Advogado avalia que PECs em tramitação no Congresso podem lançar o Brasil a um mundo de incertezas legislativas e que é possível utilizar a estrutura já existente para simplificar o sistema tributário nacional

  • Por Tatyane Mendes
  • 08/06/2023 11h00
Arte/Jovem Pan News Campanha da Reforma Tributária: O Brasil Precisa Câmara dos Deputados quer votar reforma tributária até 15 de julho com base nas PECs 45/2019 e 110/2019

A apresentação do relatório do grupo de trabalho da reforma tributária na Câmara dos Deputados trouxe mais clareza sobre os critérios que devem ser discutidos para o texto final. Contudo, alguns especialistas temem o impacto que a reformulação de todo o arcabouço legislativo sobre tributação existente possa causar. O advogado tributarista Carlos Gasperin é um dos que compartilha essa visão. Para ele, seria mais eficiente fazer pequenos ajustes na legislação, do que produzir um texto completamente novo. O jurista concorda que o sistema tributário brasileiro é complexo e ineficiente. Por isso, a simplificação do modelo de tributação é um objetivo nobre, mas que não pode ser alcançado a todo custo. “O Brasil é uma República Federativa de proporções continentais, possuindo unidades federadas de características econômicas diversas. Elas, muitas vezes, têm no seu tributo importante instrumento fiscal de fomento aos seus agentes econômicos ali instalados ou de atração para novos investimentos. Uma reforma tributária deve levar em consideração essas características nacionais, além da cultura de repartição de competências e de exercício da autonomia financeira dos entes subnacionais por meio de instrumentos tributários próprios”, defende. 
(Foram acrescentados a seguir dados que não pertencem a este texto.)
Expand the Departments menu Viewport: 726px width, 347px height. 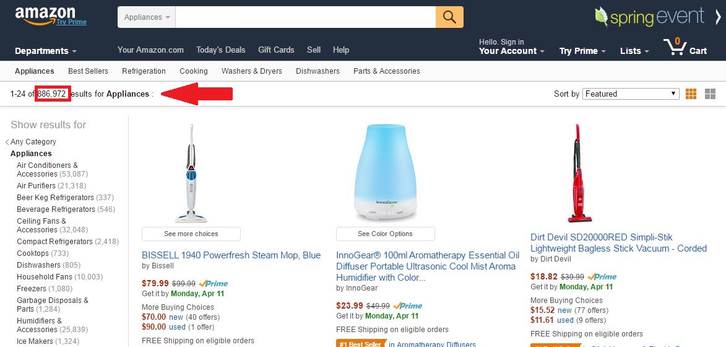coord(45,51)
Ele indica que boa parte dos benefícios presentes nas Propostas de Emenda à Constituição (PECs) poderiam ser alcançados por meio de implementação de instrumentos legislativos já previstos na legislação dos tributos já existentes. “Afirmam que o IVA proposto implementará a não-cumulatividade plena, cada etapa sendo tributada e gerando crédito para as demais. Se olharmos para Lei Complementar 87/96, que rege o ICMS, essa disposição já existe, mas sua aplicação vem sendo postergada ao longo dos anos pelos Estados. Da mesma forma, a restituição dos créditos aos exportadores é mecanismo já previsto na citada da legislação, mas que não vem sendo aplicada a contento porque Estados e União não encontram uma forma dessa compensar aqueles pelas perdas”, exemplifica. O tributarista argumenta que as mazelas do sistema tributário nacional podem ser atacadas por meio de alterações legislativas menos profundas e que não causem tanto trauma à estrutura política e constitucional como o fazem as propostas que estão em voga.
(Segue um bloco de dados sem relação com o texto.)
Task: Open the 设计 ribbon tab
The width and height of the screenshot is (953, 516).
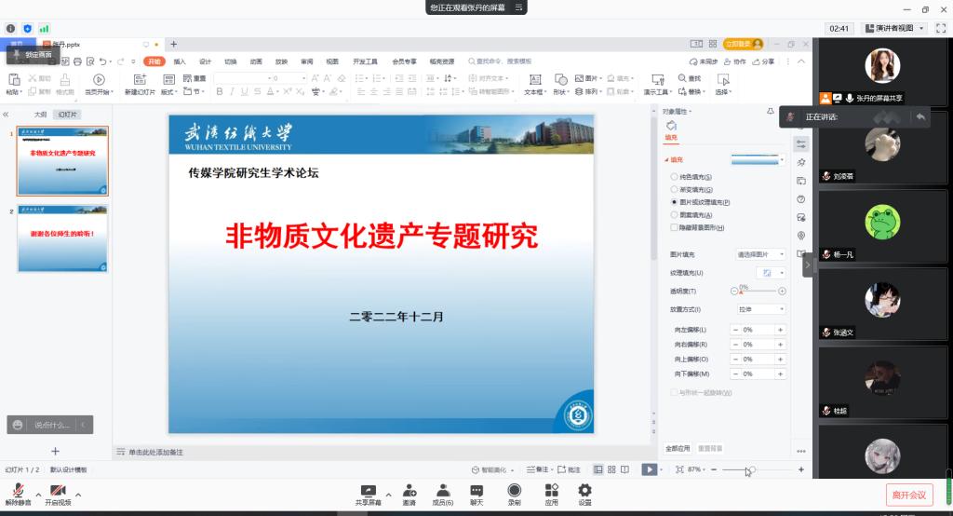Action: (x=205, y=61)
O advogado acredita que as PECs colocarão por terra toda a sistemática de tributação do consumo vigente no país há mais de 60 anos, ao longo dos quais conceitos jurídicos foram imensamente debatidos pela doutrina e jurisprudência. “Ou seja, as propostas lançarão o Brasil a um mundo de incertezas legislativas. Durante esse período de transição, o contribuinte nacional deverá conviver com dois sistemas diferentes. Essa mazela se arrastará, em verdade, para além do prazo definido nas propostas, já que há prazos decadenciais e prescricionais que manterão vivos os tributos anteriores; haverá questões ainda não julgadas referentes ao sistema anterior que, em determinado momento futuro, deverão ser solucionadas; além de que todo o novo arcabouço conceitual inaugurado pela nova sistemática deverá se sedimentar ao longo das décadas vindouras por meio de debates doutrinários e jurisprudencial que virão”, salienta.
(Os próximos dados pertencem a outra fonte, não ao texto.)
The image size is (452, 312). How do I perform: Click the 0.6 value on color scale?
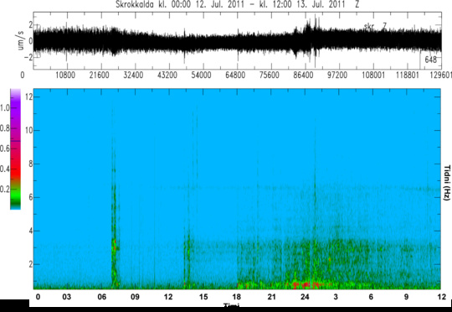point(4,148)
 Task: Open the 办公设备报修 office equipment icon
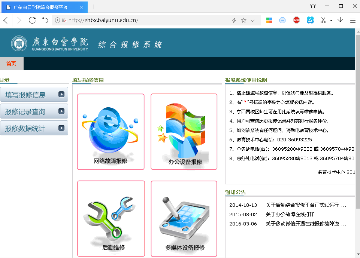coord(184,132)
Carlos defende que a reforma tributária seja realizada, mas que seu processo seja realizado de forma mais prudente e adequada às características sociais, econômicas e políticas do Brasil. “Podemos utilizar a estrutura já existente e conhecida pelos brasileiros há mais de meio século, evitando embarcar em aventuras legislativas – que sequer o constituinte de 1988 aceitou- que podem instaurar o caos e a insegurança por muitos anos.  Precisamos de uma reforma tributária que ajuste e não refunde todo o arcabouço legislativo existente”, pontua.